平成30年・九州場所雑記
場所前には誰も予想しなかった、小結・貴景勝の初優勝で、平成30年の大相撲は幕を閉じました。
先場所全勝優勝の白鵬、ここまで年間最多勝のトップだった鶴竜の両横綱が場所前から休場を発表。唯一残った稀勢の里は初日から4連敗を喫して全敗のまま途中休場と横綱不在の場所となり、加えて大関・豪栄道も途中休場、栃ノ心は絶不調と、上位陣が締まらない場所になりましたが、貴景勝をはじめとする若手陣の活躍で救われた感があります。
小結の優勝は、非常なレアケース。大相撲で場所ごとの優勝を表彰するようになって以来、およそ110年、489回のうち、小結の優勝はわずかに9回目。前回が魁皇で平成12年5月場所ですから、おおよそ18年ぶりです。
かつては不吉だった「初優勝が小結」フラグも、平成になってからは貴乃花、若乃花、魁皇と、小結優勝者がいずれも大関以上に昇進し、払しょくされた感がありますね。【参照→史上最強の小結】
貴景勝は兵庫県芦屋市の出身。私はかつて芦屋市の隣の西宮市に住んでいたことがあるのですが(いや関係ないけど)、関西の高級住宅地として知られえる芦屋市の出身者が幕内優勝を果たしたのは、これが初めて。芦屋市長は名誉市民賞のひとつも出すべきでしょう。

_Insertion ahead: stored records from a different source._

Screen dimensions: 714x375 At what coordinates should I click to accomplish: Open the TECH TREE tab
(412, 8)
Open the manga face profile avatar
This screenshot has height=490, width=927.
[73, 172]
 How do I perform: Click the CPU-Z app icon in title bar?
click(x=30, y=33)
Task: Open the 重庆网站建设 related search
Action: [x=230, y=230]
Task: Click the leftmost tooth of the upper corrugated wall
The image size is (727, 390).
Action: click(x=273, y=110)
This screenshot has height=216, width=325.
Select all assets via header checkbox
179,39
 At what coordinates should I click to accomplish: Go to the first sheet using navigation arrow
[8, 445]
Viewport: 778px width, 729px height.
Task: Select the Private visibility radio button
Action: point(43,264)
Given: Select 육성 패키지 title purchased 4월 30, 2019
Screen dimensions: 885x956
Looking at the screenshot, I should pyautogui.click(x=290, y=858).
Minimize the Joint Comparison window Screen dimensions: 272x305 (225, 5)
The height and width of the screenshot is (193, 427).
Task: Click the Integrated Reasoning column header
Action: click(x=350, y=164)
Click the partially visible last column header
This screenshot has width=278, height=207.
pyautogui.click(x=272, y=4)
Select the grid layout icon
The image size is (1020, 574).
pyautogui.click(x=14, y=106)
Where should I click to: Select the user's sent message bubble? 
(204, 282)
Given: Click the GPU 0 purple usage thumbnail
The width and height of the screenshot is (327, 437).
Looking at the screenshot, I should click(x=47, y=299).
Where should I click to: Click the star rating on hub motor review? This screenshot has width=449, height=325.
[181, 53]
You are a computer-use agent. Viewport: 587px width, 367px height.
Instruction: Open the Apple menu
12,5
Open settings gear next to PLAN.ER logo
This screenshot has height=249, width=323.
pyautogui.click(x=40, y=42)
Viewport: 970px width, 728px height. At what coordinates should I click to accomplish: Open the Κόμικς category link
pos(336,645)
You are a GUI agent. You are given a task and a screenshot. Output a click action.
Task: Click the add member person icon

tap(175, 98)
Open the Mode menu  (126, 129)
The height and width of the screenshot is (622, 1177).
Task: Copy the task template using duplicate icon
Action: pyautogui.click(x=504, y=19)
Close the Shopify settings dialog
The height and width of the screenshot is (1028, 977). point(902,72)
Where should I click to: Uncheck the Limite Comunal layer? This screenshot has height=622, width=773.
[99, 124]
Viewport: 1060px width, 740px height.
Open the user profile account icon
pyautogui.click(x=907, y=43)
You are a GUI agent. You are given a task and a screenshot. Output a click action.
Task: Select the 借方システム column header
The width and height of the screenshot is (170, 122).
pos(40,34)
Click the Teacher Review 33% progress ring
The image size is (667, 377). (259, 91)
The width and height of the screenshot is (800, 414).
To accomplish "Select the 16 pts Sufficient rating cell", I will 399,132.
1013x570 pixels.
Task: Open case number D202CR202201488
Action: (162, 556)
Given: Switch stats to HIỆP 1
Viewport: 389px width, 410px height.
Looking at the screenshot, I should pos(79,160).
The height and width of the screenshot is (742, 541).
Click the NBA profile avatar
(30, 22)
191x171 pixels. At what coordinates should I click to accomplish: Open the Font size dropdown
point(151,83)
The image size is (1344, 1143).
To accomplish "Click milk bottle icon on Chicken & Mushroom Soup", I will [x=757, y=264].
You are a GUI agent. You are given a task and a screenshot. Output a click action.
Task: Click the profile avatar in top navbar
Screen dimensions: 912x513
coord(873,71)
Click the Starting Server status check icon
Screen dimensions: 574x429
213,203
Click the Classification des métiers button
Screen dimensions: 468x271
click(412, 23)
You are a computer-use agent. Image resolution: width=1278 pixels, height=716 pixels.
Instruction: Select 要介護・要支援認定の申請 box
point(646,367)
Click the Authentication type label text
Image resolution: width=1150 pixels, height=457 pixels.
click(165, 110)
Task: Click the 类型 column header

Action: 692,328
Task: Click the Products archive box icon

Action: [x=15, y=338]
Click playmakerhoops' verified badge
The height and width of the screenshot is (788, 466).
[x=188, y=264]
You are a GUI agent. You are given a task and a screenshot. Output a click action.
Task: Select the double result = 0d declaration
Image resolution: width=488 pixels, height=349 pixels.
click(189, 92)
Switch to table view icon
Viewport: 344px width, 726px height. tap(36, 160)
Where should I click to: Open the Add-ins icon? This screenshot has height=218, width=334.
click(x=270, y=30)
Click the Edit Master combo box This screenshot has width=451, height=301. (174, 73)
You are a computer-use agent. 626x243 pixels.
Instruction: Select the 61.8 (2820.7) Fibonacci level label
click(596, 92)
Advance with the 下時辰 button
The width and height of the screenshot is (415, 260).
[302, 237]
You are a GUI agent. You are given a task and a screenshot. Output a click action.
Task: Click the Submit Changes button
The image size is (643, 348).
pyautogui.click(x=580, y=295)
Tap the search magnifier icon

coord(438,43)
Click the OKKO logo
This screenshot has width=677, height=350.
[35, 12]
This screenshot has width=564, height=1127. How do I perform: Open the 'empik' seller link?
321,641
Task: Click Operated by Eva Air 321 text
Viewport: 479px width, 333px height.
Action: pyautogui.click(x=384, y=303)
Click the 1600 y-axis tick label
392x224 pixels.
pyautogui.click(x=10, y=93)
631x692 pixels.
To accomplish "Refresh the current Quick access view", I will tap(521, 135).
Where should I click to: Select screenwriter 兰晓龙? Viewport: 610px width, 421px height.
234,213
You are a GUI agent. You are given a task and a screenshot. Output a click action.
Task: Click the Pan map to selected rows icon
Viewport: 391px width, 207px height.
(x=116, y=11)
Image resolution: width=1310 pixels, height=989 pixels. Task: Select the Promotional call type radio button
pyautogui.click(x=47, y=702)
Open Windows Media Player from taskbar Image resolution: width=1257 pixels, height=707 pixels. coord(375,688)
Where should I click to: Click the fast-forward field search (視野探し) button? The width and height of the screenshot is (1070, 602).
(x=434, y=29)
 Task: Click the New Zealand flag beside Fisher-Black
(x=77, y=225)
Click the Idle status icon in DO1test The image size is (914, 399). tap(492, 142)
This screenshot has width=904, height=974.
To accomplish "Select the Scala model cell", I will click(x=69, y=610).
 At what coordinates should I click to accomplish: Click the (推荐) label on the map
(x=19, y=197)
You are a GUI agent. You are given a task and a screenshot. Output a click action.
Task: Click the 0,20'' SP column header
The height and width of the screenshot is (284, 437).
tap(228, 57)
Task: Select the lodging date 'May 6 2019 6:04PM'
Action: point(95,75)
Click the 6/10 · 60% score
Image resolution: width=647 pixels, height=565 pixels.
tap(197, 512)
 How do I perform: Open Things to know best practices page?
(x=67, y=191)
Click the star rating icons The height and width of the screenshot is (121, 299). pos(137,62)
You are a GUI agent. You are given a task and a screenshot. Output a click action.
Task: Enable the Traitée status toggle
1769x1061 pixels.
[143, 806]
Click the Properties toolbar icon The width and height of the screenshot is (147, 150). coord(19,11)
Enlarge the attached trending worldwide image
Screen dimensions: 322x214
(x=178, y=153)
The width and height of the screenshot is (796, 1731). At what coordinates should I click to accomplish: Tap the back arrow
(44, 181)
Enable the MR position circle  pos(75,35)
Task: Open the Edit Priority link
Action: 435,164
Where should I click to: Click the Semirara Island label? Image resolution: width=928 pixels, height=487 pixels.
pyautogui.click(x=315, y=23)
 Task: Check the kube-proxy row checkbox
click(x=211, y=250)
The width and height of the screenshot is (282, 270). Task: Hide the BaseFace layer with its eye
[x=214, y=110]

今年名古屋場所に御嶽海が優勝した際には「長野県出身力士の優勝は史上初」と盛んに報道されましたが、では貴景勝の「兵庫県出身力士の優勝」は何度目でしょう?
じつはこれまでに、わずかに2人(3回)しかない、これもかなりのレアケースなのです。過去の2人は、姫路市出身の初代・増位山(昭和23年秋場所と昭和24年夏場所)と、神戸市出身の貴闘力(平成12年3月場所) これで通算4回目となり、千葉県に並びました。
さて、千秋楽結びの一番まで可能性を残しながら大魚を逸した大関・高安。不調ぞろいの上位陣の中で唯一気を吐いたのですが、初優勝は寸前でお預けとなって、やはり残念でしょう。
これで今年は、初場所、春場所、九州場所と、じつに3度目の準優勝となりました。まあ年間3回くらいはさほどめずらしくはないのですが(平成28年の稀勢の里は4回を記録しています)、3回のうち2回は下位に優勝をさらわれているので、本人は悔しいでしょう。なんか「優勝に縁がない」ようにも見えますが、来年こそは賜杯を抱きたいものですね。
十両優勝も千秋楽までもつれましたが、こちらは単独トップに立っていた友風が勝って、すんなり優勝を手にしました。おめでとう。
ちなみに友風は、わが地元・川崎市の出身(川崎区)
川崎市出身の関取はずいぶんひさしぶりな気がしたのだが、そうそう、元小結の隆三杉がいたよなと思いだした。なんと、今場所幕内優勝の貴景勝の師匠である千賀の浦親方、その人なのでした。そうか、今場所は川崎場所だったのか(笑)
その千秋楽結びの前に、すったもんだした一番があったように、今場所はなにやら騒然とすることが多かった気がします。
毎日見ていてちょっと気になったのは、取組中に足を滑らせる力士が多かったこと。いや回数を数えたわけではないし、勝敗に直結したものばかりではないので、印象にすぎませんが。
本場所の土俵は、場所ごとに築かれ、そのつど使い捨てられる消耗品。なので場所ごとにその品質が変わるのはいたしかたないことでしょう。また冬場は気候が乾燥するので、土俵づくりはむずかしいそうです。
優勝を賭けた貴景勝の千秋楽の一番でも両足がズルっといった場面があったし、何日目だったか、土俵の一角が崩壊した日もありました。初場所はそんなことが無いよう、呼び出しのみなさんは頑張ってください。
6場所中3場所で関脇、小結、平幕の下位力士が優勝をさらうという波乱の一年も、これで終了。若手の台頭があり、一方でその若手たちも、もうひとつ伸び悩みと、まだまだ群雄割拠の戦国時代とはいかないようですが、来年も楽しめそうです。